Beira-Mar nega participação em assassinato de traficantes rivais dentro de presídio
Traficante diz que lhe atribuem as mortes por acreditarem que ele chefiava facção criminosa
Rio de Janeiro|Do R7, com Agência Brasil

O traficante Fernandinho Beira-Mar negou durante o julgamento da tarde desta quarta-feira (13) ter sido responsável pelo assassinato de traficantes dentro do presídio de segurança máxima Bangu 1, em 2002.
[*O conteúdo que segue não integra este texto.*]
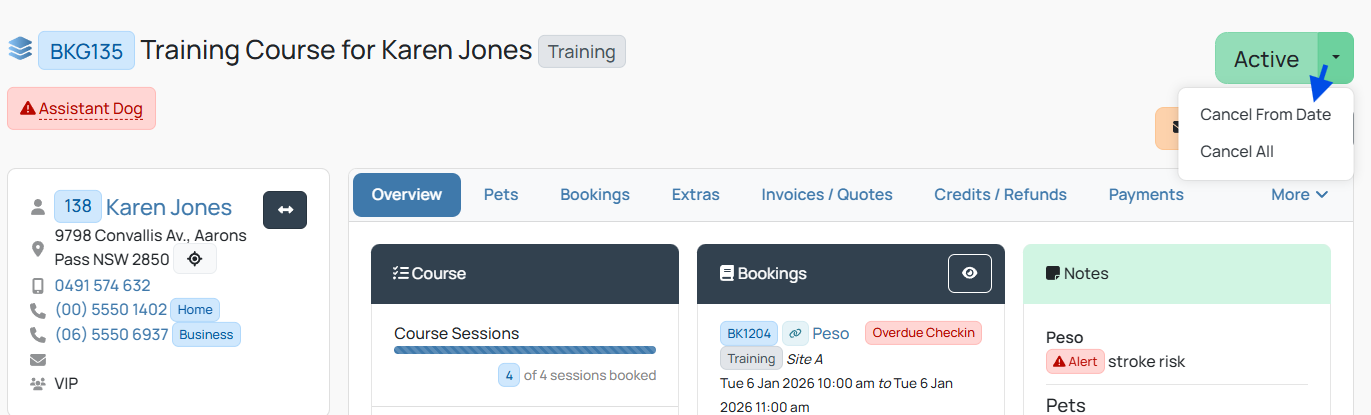Click the locate address crosshair icon

195,259
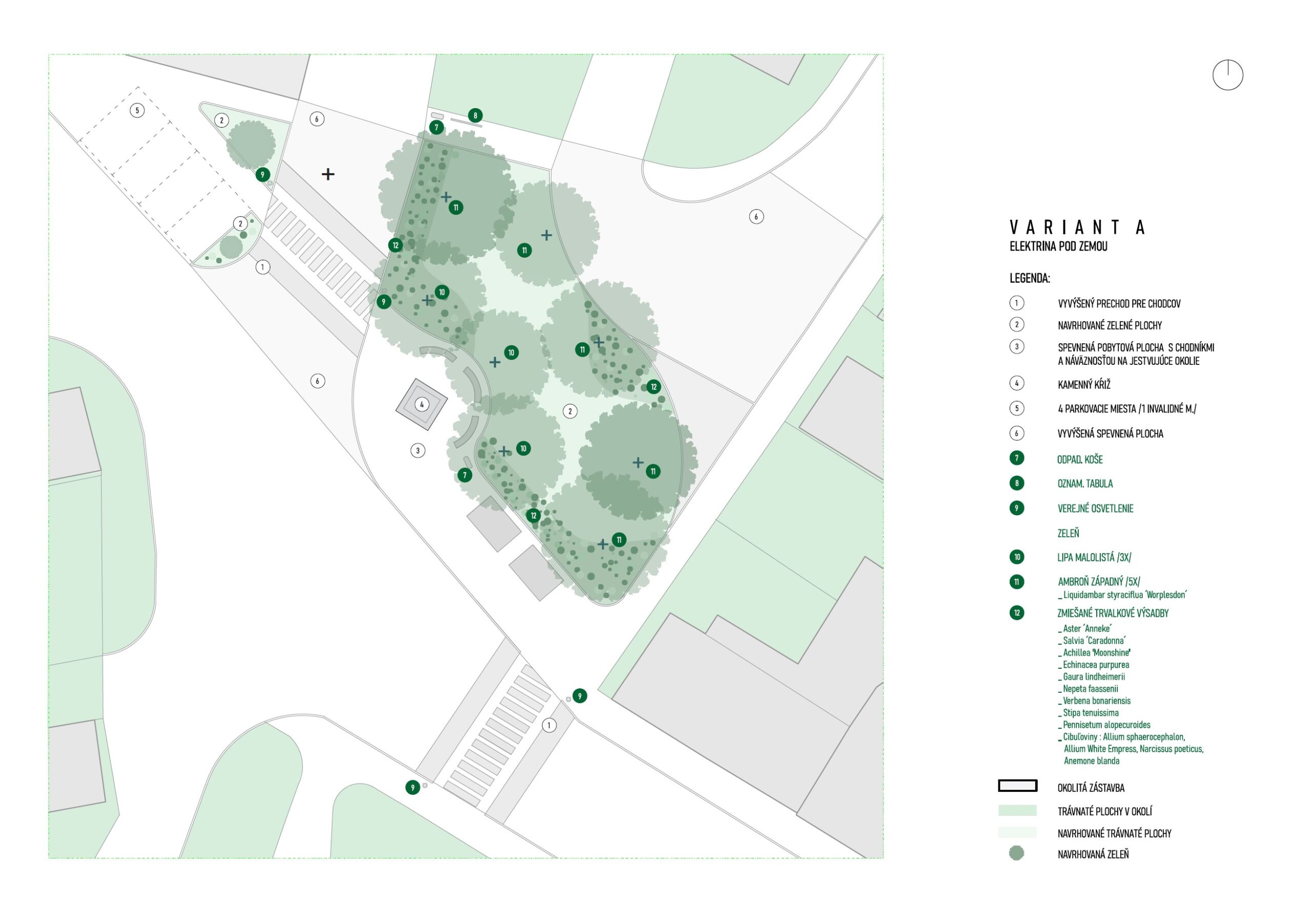Click legend circle 1 for VYVÝŠENÝ PRECHOD PRE CHODCOV

pos(1017,303)
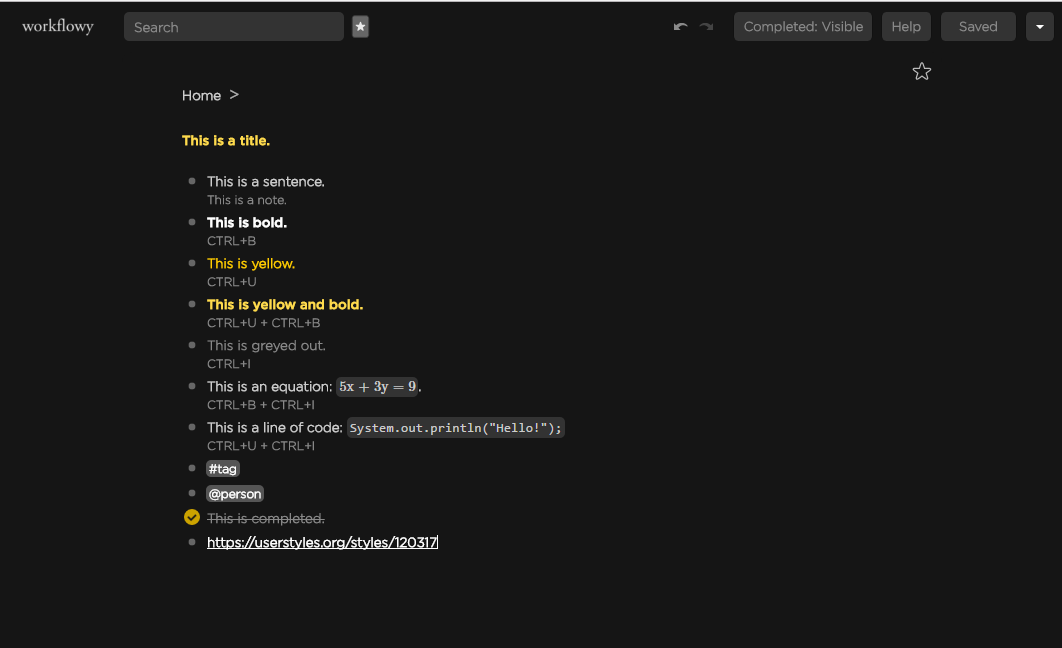Click the bullet beside 'This is yellow.'
This screenshot has height=648, width=1062.
click(x=191, y=262)
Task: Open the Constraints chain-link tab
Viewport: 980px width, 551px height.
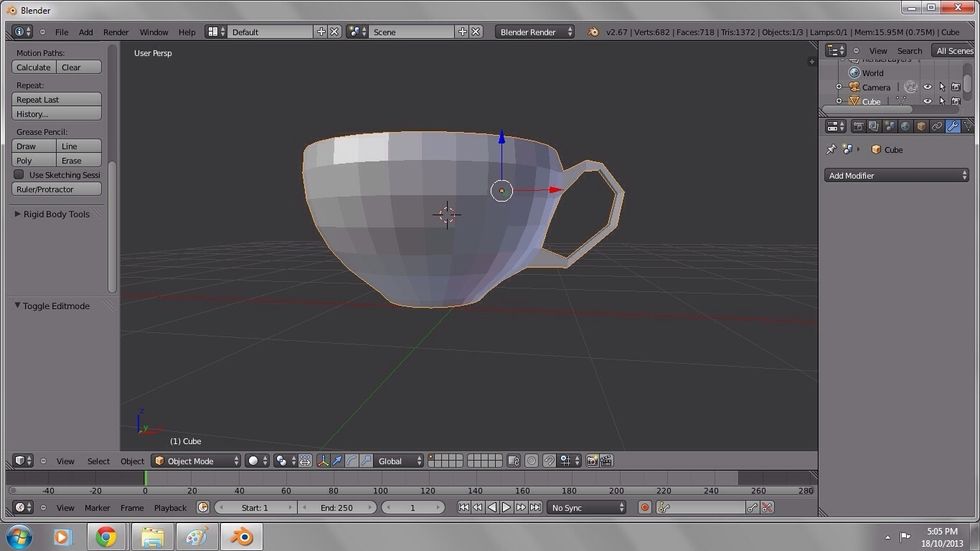Action: [x=937, y=126]
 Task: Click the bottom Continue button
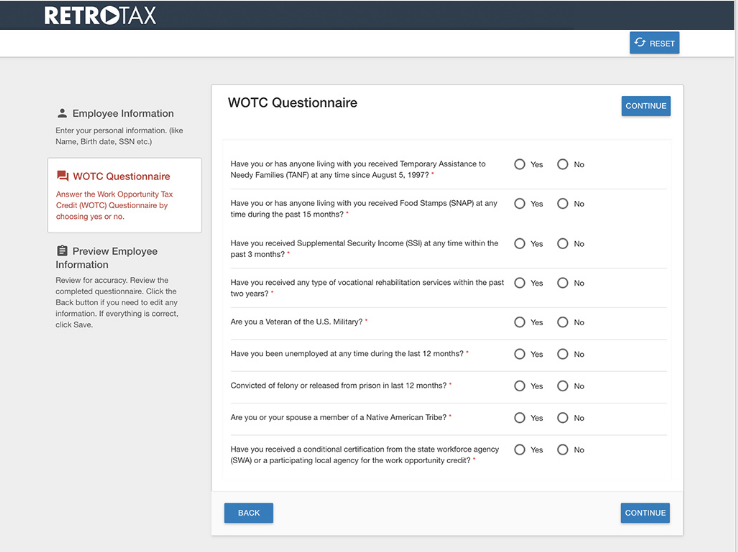click(x=645, y=513)
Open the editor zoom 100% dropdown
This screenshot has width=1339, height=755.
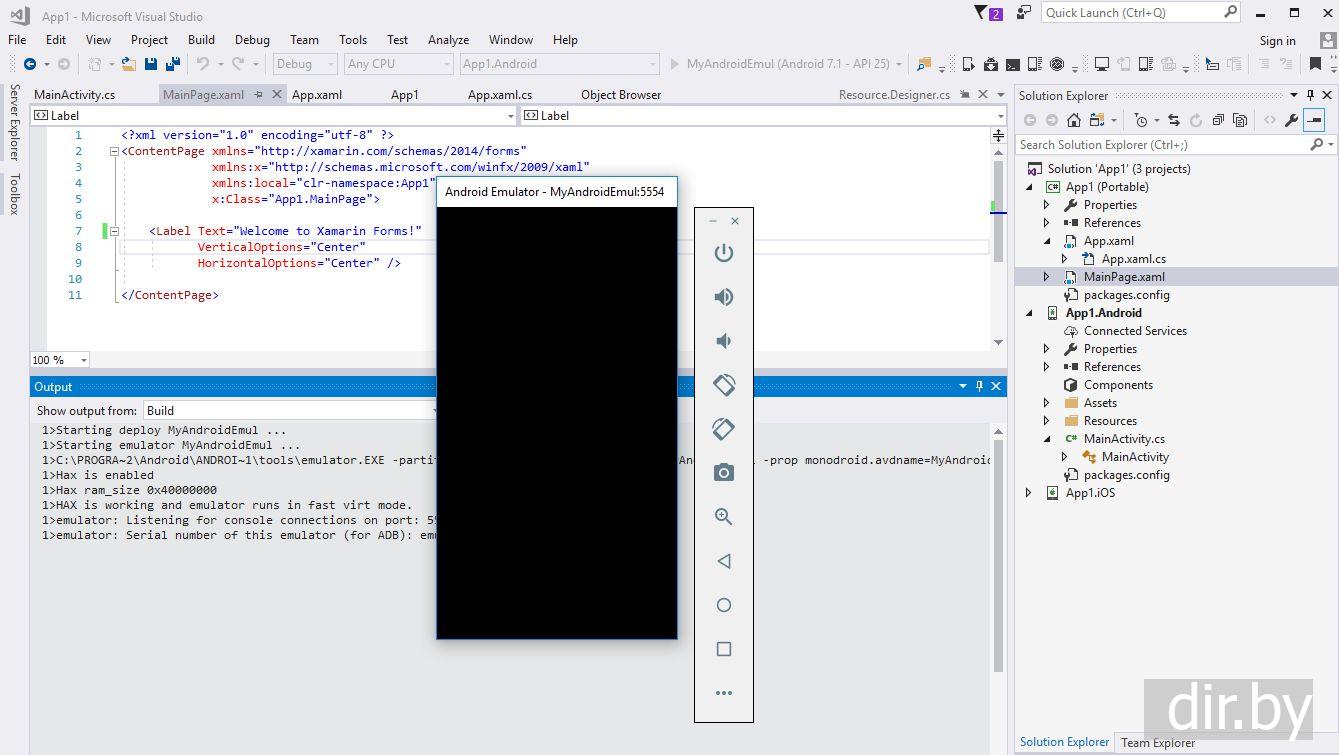pos(82,360)
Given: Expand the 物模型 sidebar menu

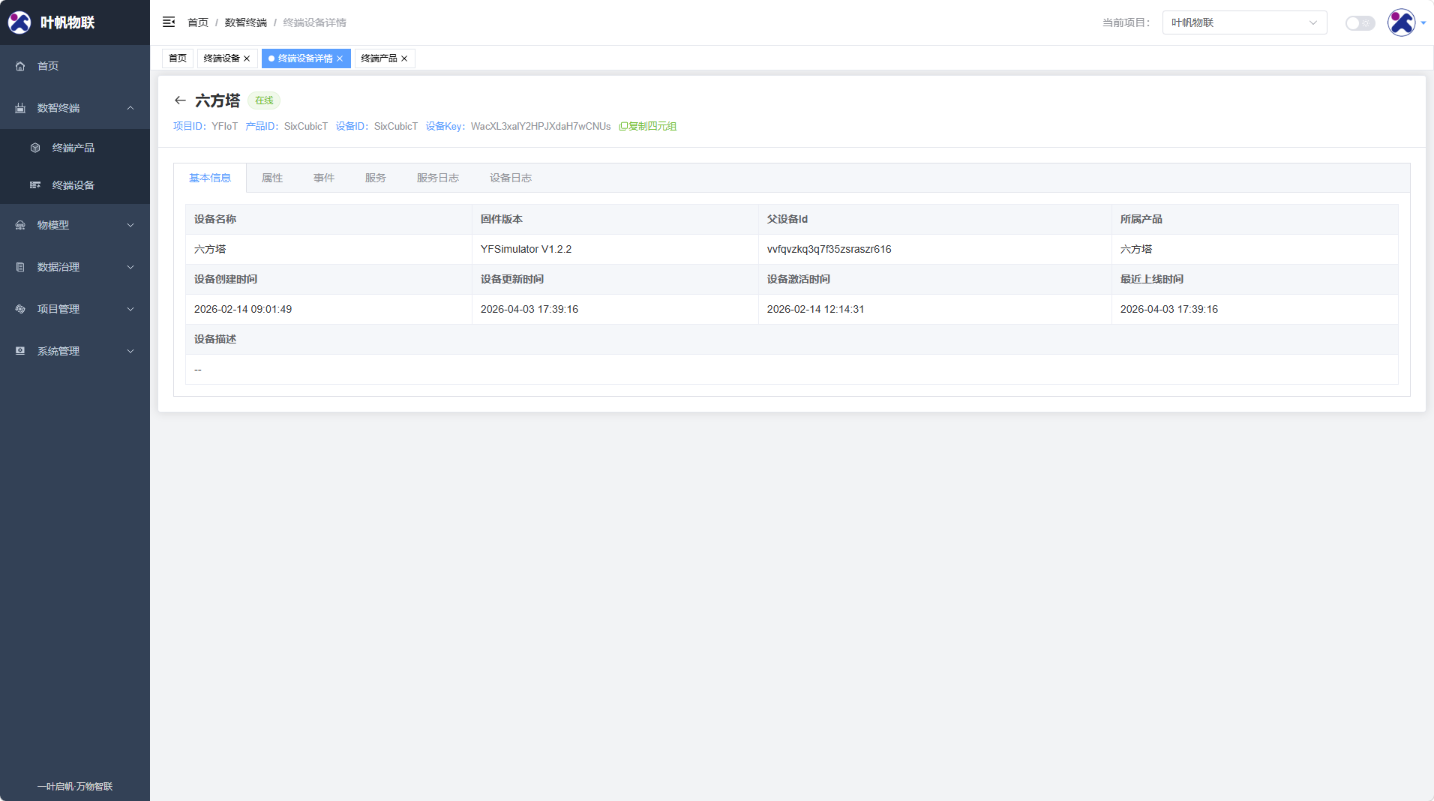Looking at the screenshot, I should pos(75,225).
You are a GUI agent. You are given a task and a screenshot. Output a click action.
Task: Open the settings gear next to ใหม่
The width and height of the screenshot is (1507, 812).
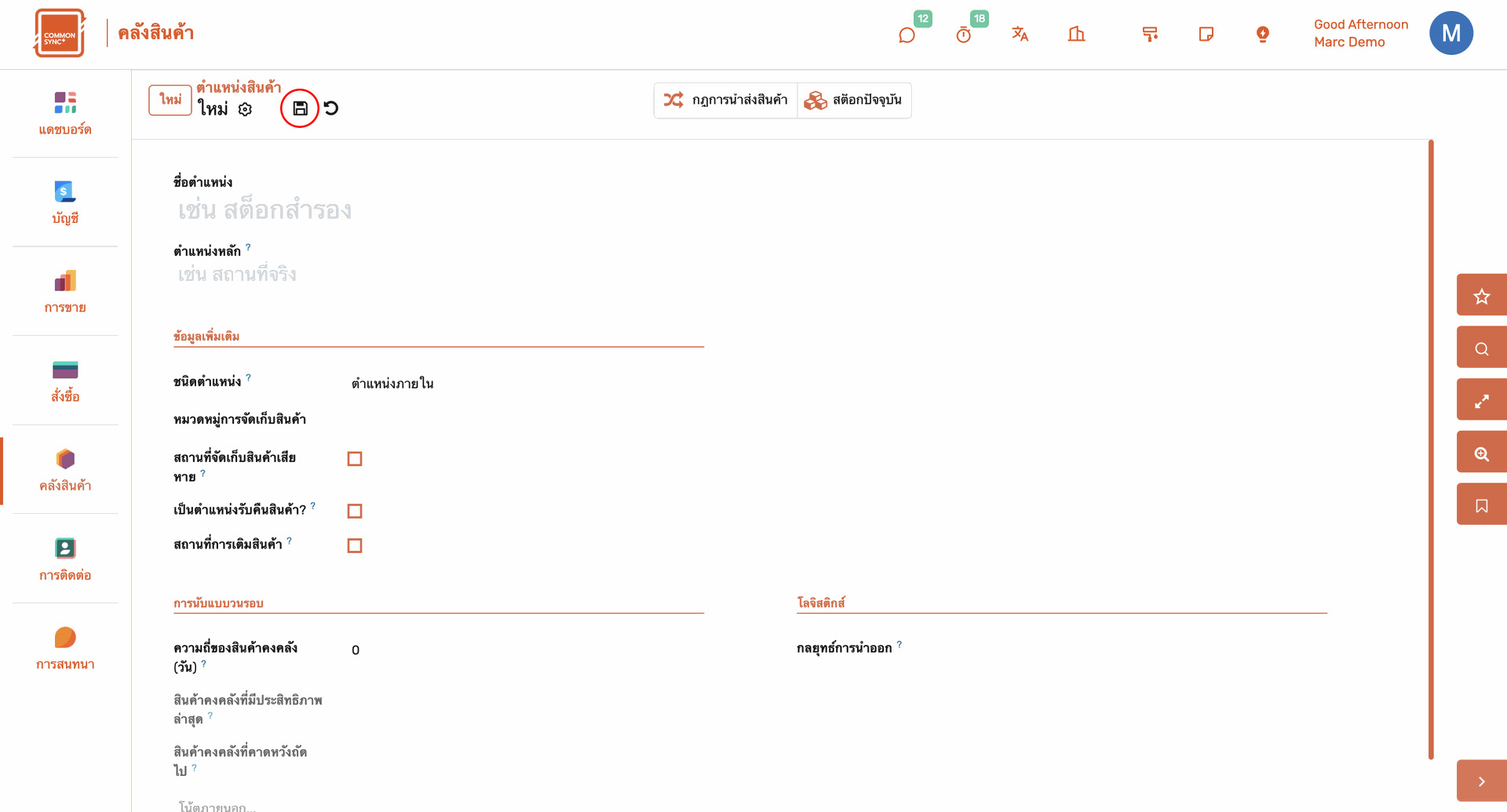click(x=245, y=110)
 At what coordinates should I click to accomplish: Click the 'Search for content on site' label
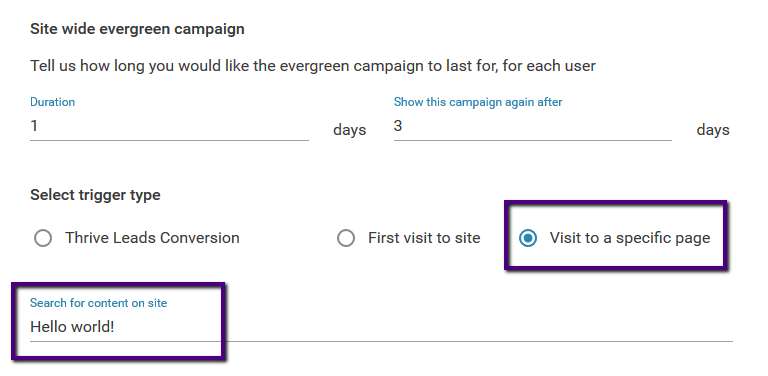[x=98, y=303]
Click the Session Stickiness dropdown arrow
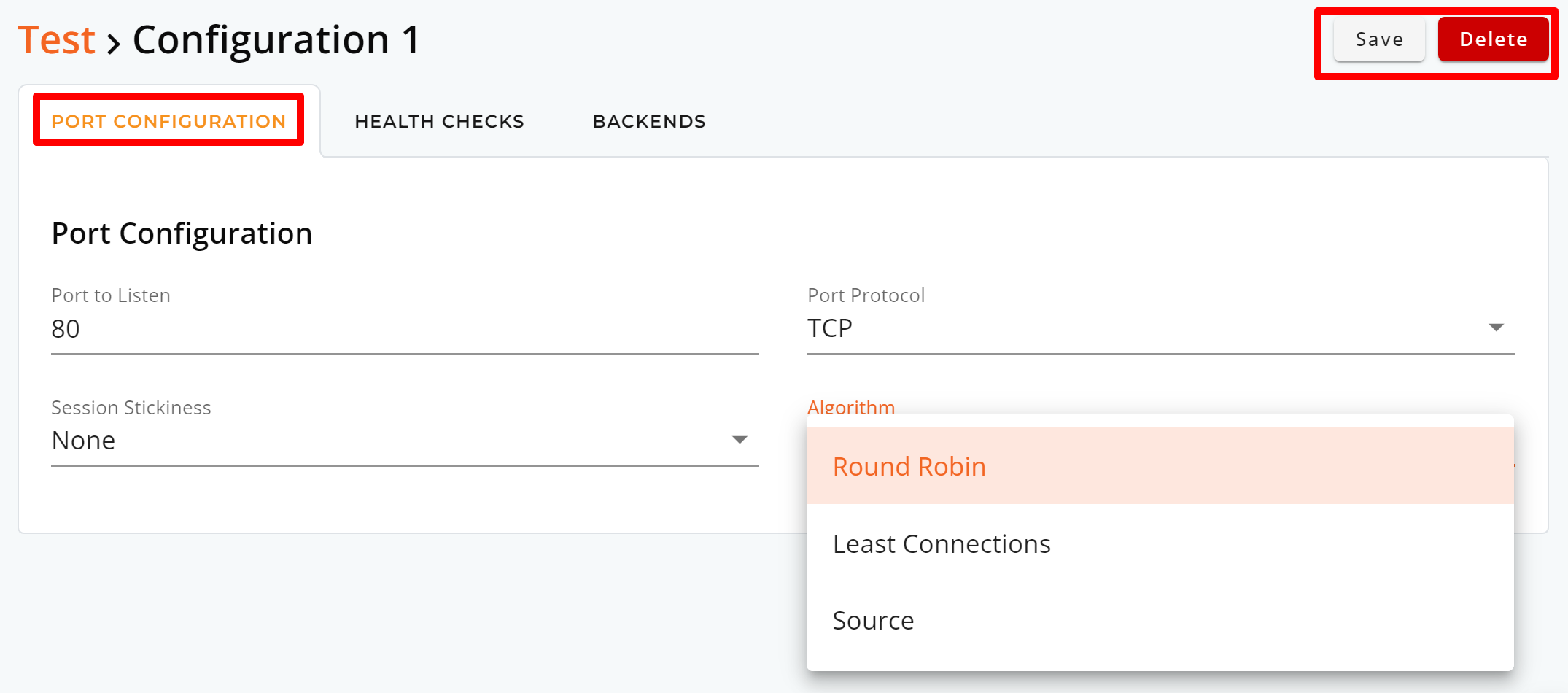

Beira-Mar afirmou que as mortes de Uê, o Ernaldo Pinto Medeiros; Café, Marcelo Lucas da Silva; Orelha, o Wanderley Soares e Robertinho do Adeus, o Carlos Alberto da Costa, só foram atribuídas a ele porque sempre o tiveram como líder da maior facção criminosa do Rio de Janeiro. Segundo Beira-Mar, ele nunca chefiou a facção.
O julgamento começou com 1h20 de atraso, por volta das 13h20, por causa da ausência de uma testemunha de defesa. A sequência de depoimentos só foi iniciada após o advogado de defesa ter sido convencido a continuar sem a testemunha. Portanto, nove pessoas testemunharão ao longo do dia.
Caso seja condenado, o traficante pode pegar mais 120 anos de prisão. Ele já foi condenado por cerca de 200 anos por outros crimes. Ele cumpre pena atualmente no presídio federal de segurança máxima de Porto Velho, em Rondônia.

Esquema de segurança
Beira-Mar chegou por volta das 10h. Ele foi transportado por um avião fretado pela Polícia Federal e desembarcou no Aeroporto Santos Dumont, no centro da cidade. Em seguida, ele foi levado de helicóptero para o Tribunal de Justiça do Rio, que teve a segurança reforçada para receber o traficante.
A PF montou um esquema especial de segurança para levar o réu, de helicóptero, até o Tribunal de Justiça, no centro da cidade. Os detalhes do procedimento não foram divulgados.